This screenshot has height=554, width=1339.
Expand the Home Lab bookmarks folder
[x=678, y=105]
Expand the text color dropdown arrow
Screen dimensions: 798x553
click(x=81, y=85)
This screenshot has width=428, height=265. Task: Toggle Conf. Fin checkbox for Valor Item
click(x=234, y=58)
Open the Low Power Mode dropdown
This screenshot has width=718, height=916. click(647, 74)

■ ■ ■ ■ ■

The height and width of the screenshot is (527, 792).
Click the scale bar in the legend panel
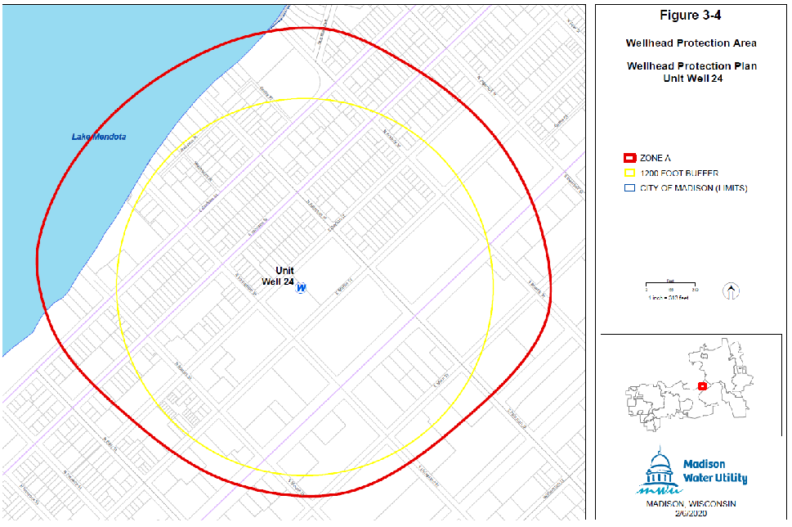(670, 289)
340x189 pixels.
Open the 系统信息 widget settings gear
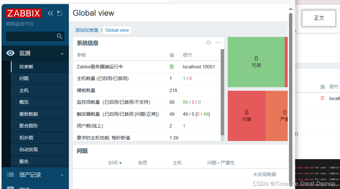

■ ■ ■ ■ ■

• To do: Reproduce the entries exactly, from the line with "Click the scale bar in the legend panel" to the line with "Open the 系统信息 widget settings gear", both lines included, keeping no pictures.

• Expected answer:
Click the scale bar in the legend panel
(670, 289)
340x189 pixels.
Open the 系统信息 widget settings gear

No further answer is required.